RECORDS SUPPLIED START

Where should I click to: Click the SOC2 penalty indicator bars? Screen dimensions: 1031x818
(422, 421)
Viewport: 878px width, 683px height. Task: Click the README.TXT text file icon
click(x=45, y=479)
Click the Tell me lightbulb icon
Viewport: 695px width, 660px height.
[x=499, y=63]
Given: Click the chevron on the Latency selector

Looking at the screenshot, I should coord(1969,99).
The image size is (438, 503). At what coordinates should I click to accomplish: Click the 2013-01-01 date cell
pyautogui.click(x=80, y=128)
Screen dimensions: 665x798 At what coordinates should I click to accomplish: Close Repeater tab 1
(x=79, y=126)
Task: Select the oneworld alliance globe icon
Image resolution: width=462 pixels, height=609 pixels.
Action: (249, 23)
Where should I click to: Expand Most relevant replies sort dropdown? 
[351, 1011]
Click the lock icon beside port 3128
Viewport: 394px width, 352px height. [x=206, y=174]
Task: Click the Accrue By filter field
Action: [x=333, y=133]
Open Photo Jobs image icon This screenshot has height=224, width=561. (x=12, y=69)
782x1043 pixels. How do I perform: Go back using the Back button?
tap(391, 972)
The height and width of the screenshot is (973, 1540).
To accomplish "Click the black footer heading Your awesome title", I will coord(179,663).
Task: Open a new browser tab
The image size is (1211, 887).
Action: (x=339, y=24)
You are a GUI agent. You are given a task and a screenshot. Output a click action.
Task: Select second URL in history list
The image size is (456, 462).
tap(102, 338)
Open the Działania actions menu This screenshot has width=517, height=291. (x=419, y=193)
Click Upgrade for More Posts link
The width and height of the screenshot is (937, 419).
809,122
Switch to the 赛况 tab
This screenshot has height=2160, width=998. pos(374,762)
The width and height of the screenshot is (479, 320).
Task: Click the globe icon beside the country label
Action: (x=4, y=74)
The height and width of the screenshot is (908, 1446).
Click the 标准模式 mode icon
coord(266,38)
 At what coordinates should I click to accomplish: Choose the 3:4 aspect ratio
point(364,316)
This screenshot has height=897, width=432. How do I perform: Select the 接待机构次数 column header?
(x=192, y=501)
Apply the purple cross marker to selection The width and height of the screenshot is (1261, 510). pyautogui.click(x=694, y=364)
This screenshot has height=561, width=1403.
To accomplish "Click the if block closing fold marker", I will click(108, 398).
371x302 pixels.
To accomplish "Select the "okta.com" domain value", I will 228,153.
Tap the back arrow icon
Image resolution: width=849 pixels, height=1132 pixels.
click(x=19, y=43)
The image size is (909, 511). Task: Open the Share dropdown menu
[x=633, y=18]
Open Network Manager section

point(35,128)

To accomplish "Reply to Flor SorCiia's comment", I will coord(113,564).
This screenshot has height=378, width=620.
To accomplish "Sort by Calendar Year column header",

RECORDS SUPPLIED END

• DIRECTIONS: Please give again the lines above between the line holding "Click the Tell me lightbulb icon" and the line holding "This screenshot has height=561, width=1403.", inclusive, exactly as they are and with nothing added.

• EXERCISE RESPONSE:
Click the Tell me lightbulb icon
Viewport: 695px width, 660px height.
[x=499, y=63]
Given: Click the chevron on the Latency selector

Looking at the screenshot, I should coord(1969,99).
The image size is (438, 503). At what coordinates should I click to accomplish: Click the 2013-01-01 date cell
pyautogui.click(x=80, y=128)
Screen dimensions: 665x798 At what coordinates should I click to accomplish: Close Repeater tab 1
(x=79, y=126)
Task: Select the oneworld alliance globe icon
Image resolution: width=462 pixels, height=609 pixels.
Action: (249, 23)
Where should I click to: Expand Most relevant replies sort dropdown? 
[351, 1011]
Click the lock icon beside port 3128
Viewport: 394px width, 352px height. [x=206, y=174]
Task: Click the Accrue By filter field
Action: [x=333, y=133]
Open Photo Jobs image icon This screenshot has height=224, width=561. (x=12, y=69)
782x1043 pixels. How do I perform: Go back using the Back button?
tap(391, 972)
The height and width of the screenshot is (973, 1540).
To accomplish "Click the black footer heading Your awesome title", I will coord(179,663).
Task: Open a new browser tab
The image size is (1211, 887).
Action: (x=339, y=24)
You are a GUI agent. You are given a task and a screenshot. Output a click action.
Task: Select second URL in history list
The image size is (456, 462).
tap(102, 338)
Open the Działania actions menu This screenshot has width=517, height=291. (x=419, y=193)
Click Upgrade for More Posts link
The width and height of the screenshot is (937, 419).
809,122
Switch to the 赛况 tab
This screenshot has height=2160, width=998. pos(374,762)
The width and height of the screenshot is (479, 320).
Task: Click the globe icon beside the country label
Action: (x=4, y=74)
The height and width of the screenshot is (908, 1446).
Click the 标准模式 mode icon
coord(266,38)
 At what coordinates should I click to accomplish: Choose the 3:4 aspect ratio
point(364,316)
This screenshot has height=897, width=432. How do I perform: Select the 接待机构次数 column header?
(x=192, y=501)
Apply the purple cross marker to selection The width and height of the screenshot is (1261, 510). pyautogui.click(x=694, y=364)
This screenshot has height=561, width=1403.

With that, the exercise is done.